What the exercise asks
Switch "upload arrow" to "export arrow" in the entries running from the line with "How do I perform: Click the share" down to the line with "(x=55, y=125)", and give those lines again with nothing else changed.

** START OF Dataset records **

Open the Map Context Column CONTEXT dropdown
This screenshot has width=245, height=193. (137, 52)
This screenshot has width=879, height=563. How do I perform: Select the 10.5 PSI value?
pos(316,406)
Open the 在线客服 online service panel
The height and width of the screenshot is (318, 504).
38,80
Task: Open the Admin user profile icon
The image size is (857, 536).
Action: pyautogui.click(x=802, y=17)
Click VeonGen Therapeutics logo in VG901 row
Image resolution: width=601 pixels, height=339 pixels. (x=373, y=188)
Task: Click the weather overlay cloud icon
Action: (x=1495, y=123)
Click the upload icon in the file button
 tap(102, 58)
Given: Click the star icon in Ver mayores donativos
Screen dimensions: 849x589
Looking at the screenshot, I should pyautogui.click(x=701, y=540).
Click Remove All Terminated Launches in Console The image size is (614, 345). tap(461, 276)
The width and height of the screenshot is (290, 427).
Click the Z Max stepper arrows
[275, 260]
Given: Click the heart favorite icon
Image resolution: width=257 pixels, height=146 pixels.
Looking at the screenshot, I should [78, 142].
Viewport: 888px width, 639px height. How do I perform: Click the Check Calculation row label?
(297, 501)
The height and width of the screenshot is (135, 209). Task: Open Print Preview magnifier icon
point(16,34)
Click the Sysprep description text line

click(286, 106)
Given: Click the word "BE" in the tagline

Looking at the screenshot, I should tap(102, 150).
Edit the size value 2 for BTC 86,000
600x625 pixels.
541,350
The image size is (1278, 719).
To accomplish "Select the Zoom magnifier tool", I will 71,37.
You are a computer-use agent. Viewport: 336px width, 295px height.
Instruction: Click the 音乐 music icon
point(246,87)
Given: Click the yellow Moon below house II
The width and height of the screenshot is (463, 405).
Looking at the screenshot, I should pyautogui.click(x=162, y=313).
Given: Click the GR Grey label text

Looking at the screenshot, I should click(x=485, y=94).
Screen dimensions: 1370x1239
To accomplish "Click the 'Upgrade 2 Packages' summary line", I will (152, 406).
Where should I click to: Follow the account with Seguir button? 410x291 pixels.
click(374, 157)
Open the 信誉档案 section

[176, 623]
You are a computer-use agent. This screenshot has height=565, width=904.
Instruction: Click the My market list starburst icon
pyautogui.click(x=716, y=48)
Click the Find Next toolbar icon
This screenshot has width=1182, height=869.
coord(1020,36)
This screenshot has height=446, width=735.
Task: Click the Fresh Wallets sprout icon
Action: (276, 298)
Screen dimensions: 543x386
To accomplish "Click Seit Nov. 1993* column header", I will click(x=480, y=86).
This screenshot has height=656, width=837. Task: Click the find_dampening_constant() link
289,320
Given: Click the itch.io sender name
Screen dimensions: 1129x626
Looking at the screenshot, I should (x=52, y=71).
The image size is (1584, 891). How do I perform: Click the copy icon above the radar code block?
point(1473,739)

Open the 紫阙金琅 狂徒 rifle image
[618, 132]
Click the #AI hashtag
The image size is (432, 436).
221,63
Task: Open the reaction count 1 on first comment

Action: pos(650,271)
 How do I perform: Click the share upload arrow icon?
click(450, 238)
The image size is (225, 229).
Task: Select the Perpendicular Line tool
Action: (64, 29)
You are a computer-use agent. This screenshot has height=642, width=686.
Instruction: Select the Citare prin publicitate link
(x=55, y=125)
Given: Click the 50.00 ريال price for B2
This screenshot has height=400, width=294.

** END OF Dataset records **

Answer to the exercise
 How do I perform: Click the share export arrow icon?
click(450, 238)
The image size is (225, 229).
Task: Select the Perpendicular Line tool
Action: (64, 29)
You are a computer-use agent. This screenshot has height=642, width=686.
Instruction: Select the Citare prin publicitate link
(x=55, y=125)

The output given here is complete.